The Problem With Uncle Tom

Log Cabin Republicans aren't the only ones Frank offended with this insensitive comparison. "Uncle Tom" is a racially loaded slavery reference, and his decision to use it here was entirely inappropriate.
This post was published on the now-closed HuffPost Contributor platform. Contributors control their own work and posted freely to our site. If you need to flag this entry as abusive, send us an email.

The backlash from Barney Frank's recent comment comparing the Log Cabin Republicans, a group of gay and lesbian Republicans, to "Uncle Toms" at the Democratic National Convention prompted him to take to The Huffington Post to publish an explanation of his decision to use that term. It began with an admission that he was "not surprised that members of the Log Cabin Republicans [were] offended" by the comparison.

The problem is Log Cabin Republicans aren't the only ones Frank offended with this insensitive comparison. "Uncle Tom" is a racially loaded slavery reference, and his decision to use it here was entirely inappropriate.

"Uncle Tom" is a pejorative epithet derived from the lead character in abolitionist Harriet Beecher Stowe's novel Uncle Tom's Cabin. Uncle Tom was a slave whose innate goodness and genuine kindness, despite being subjected to the brutalities of slavery, made him a sympathetic figure for many white audiences who had never before identified with a black character. This portrayal is credited with having humanized black slaves to many white readers and helped to foment emerging anti-slavery sentiment.

Interestingly, Uncle Tom as a character bore little resemblance to the traitorous caricature invoked by the insult. In fact, in the book he was ultimately killed when he refused to betray two runaway slave women and reveal to slave owners where they were. Uncle Tom was a martyr, but he was no sycophant.

Over the years this complexity has become obscured, and "Uncle Tom" has simply become synonymous with a person so afflicted by self-loathing-turned-cultural-Stockholm-syndrome that they are willing to acquiesce to their own subordination in order to appease their oppressors.

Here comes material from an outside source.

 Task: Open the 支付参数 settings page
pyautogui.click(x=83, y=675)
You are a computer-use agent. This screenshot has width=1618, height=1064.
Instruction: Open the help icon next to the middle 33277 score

In his defense of his use of the term, Frank doubled down on the comparison and referred to the Republican politicians that the Log Cabin Republicans support as "masters using a kinder tone." Frank is not the first person to make such a comparison. Dan Savage recently made headlines for calling the gay conservative group GOProud "house fa***ts" for endorsing Mitt Romney. The epithet was a reference to the term "house slave," which refers to slaves who worked in the house as opposed to the field and are sometimes curiously thought to have been treated better by slave owners (despite the fact that working in the house carried its own risks, like sexual assault and rape).

Frank's use of Uncle Tom to describe the Log Cabin Republicans prompted a discussion about, as he put it, whether he was "ignoring the fact that they are nice." Savage's comments prompted a discussion about whether a gay man should use the term "fa***ts" to disparage other gay people. But there is a larger discussion that should be prompted by these comments about the fact that the experience of slaves and the experience of gay and lesbian people in this country are not comparable. It's not comparing apples and oranges. It's comparing apples and slavery.

Invoking slavery to make a comparison is almost always inappropriate. Precious few things come close to matching the horrors and indignities of the practice of slavery and the experience of slaves in this country. Republicans, and the gay people who vote for them, are nowhere on this list.

We need to let go of the myth of "Uncle Tom," not only because of the inherent inappropriateness of the comparison but because it is not a useful way of understanding any form of systemic oppression or the subsequent reaction to it. The broader problem with the accusation that a member of a group that has been oppressed or disenfranchised in some way betrays their identity when they act outside one prescribed way is that it imagines a narrow conception of that identity.

The idea of "Uncle Tom" is based on a flawed assumption that there is only one way to respond to oppression, which assumes that there is some single shared experience of all members of a marginalized community. It denies the complexity of the experience of being a member of an underrepresented community and reduces it to a monolithic experience. It is reductive and perpetuates bias against those in the community. It's ironic that "Uncle Tom" refers to a person willing to participate in their own oppression, because the use of the term itself does just that.